JUST AS the media is immobilised by new laws that prevent it from writing about lawyers who do personal injury work, Maurice Blackburn Cashman merged this week with Sydney firm Charlton Shearman, boosting an area of practice the firm has labelled “medical legal services”.
The new firm strengthens “what we already have”, said Maurice Blackburn Cashman (MBC) CEO Greg Tucker. Traditionally, the firm has acted for injured workers, and this area of law is still in the firm’s “heartland”, he said. But the firm is now “deepening” its traditional areas, including class actions, which it has been doing for about seven years.
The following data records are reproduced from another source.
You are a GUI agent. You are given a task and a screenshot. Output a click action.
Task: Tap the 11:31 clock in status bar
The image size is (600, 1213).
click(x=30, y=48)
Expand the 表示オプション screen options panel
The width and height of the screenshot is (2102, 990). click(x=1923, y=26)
Tucker acknowledged recent tort law reform had placed pressure on many firms. In acting for both defendants and plaintiffs, the firm has found its way through the changes, and Tucker said things will change to be favourable for the firm.
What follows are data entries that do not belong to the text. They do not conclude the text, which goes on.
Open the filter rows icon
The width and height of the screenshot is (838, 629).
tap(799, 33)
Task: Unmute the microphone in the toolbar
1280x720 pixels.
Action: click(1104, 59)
MBC is also acting for investors, Tucker said, and has broadened this base over the past five to seven years and will continue to build on it.
The new merger is the latest in a string of mergers for the firm. Earlier this year MBC merged with Gill Kane & Brophy and late last year with industrial and employment firm Whyburns Legal.
Its “medical legal strength” will now be reinforced. “Under the leadership of Kathryn Booth in Victoria we already hold a formidable reputation for winning complex and major medical negligence cases, particularly those involving birth injuries,” Tucker said.
Charlton Shearman has 18 years’ experience in professional negligence litigation. “Bringing the combined experience of the two firms together makes good sense in what is a growing area of our practice,” Tucker said.
The firm will take opportunities as they arise, he added, and is “always looking to deepen areas of practice and move into complementary areas”.